In seno alla “Mobile” Tantimonaco diventa un punto di riferimento a qualsiasi ora del giorno e della notte. Il primo strepitoso successo non si fa attendere: la cattura di Renato Vallanzasca (che viene così assicurato in via definitiva alla giustizia) e lo smantellamento della sua banda di delinquenti. Un gustoso aneddoto raccontato dal fratello di questo Ufficiale narra che Tantimonaco apprese dell’evasione del bandito mentre si trovava dal barbiere: con la faccia ancora mezzo insaponata si precipitò al telefono radunando i suoi uomini a tempo di record. Dopo poche ore Vallanzasca era di nuovo dietro le sbarre.

La sua attività operativa lo porta a combattere anche con altre realtà delinquenziali meneghine: il “clan dei Marsigliesi”, i tentacoli della mafia in terra lombarda, il sempre più massiccio traffico di stupefacenti che inondava di veleno e di cadaveri la città, nella quale interi quartieri stavano diventando autentici capisadi della malavita organizzata.

Non dorme più di 3 ore per notte. Nella cronica penuria di mezzi e attrezzature poliziesche, riesce a farsi “prestare” autovetture sempre diverse per i pedinamenti. Si traveste nei modi più impensati: stasera lo trovi in un night in abiti sofisticati, ieri era in un bar di Quarto Oggiaro, anonimo hippy metropolitano. Imprevedibile, scaltro, si fa temere dalla criminalità che però lo rispetta. Mai una volta ha “giocato sporco”, con loro: chi finisce in carcere per opera sua ne ammette sempre la correttezza e la bravura.

I riconoscimenti arrivano presto anche dal Viminale, per diretto interessamento di Francesco Cossiga: la nomina a Capitano, dopo neanche un anno di servizio operativo. 

Domenica 22 febbraio 1981.

Pietro Tantimonaco sta percorrendo via Fulvio Testi a Cinisello Balsamo. E’ a bordo della sua vettura, non si sa se in servizio o no. Ad un incrocio un’altra macchina non rispetta la precedenza e centra in pieno l’auto dell’Ufficiale. Il conducente, che ha la meglio, si dà codardamente alla fuga facendo perdere per sempre le proprie tracce: non fu mai identificato né alcun testimone fu mai in grado di riferire notizie utili alle indagini. Il Capitano Tantimonaco, 25 anni compiuti, muore sul colpo.

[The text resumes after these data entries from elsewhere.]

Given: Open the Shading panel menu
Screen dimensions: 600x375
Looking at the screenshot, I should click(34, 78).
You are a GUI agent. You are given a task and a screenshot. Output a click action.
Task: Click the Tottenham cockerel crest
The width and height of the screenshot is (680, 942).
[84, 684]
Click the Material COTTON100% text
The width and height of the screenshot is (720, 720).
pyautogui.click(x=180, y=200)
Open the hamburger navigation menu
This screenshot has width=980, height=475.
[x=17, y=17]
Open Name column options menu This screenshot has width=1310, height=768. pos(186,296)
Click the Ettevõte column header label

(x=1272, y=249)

Seguirono indagini superficiali, il caso venne frettolosamente archiviato da quello stesso Ministero che avrebbe dovuto sdebitarsi verso uno dei suoi figli che tanto aveva dato in nome del Dovere.

Non fosse stato per i colleghi, sul luogo dell’incidente non sarebbe stata nemmeno posta quella lapide che oggi mi dicono esserci ancora. E se non fosse stato per il cuore generoso dei Viestini, nessuna via avrebbe riportato il suo nome.

Da parte mia, un commosso omaggio nei confronti di questo Ufficiale. E un’unica parola verso coloro che a livello istituzionale avrebbero avuto il dovere di ricordarlo al posto mio: VERGOGNATEVI!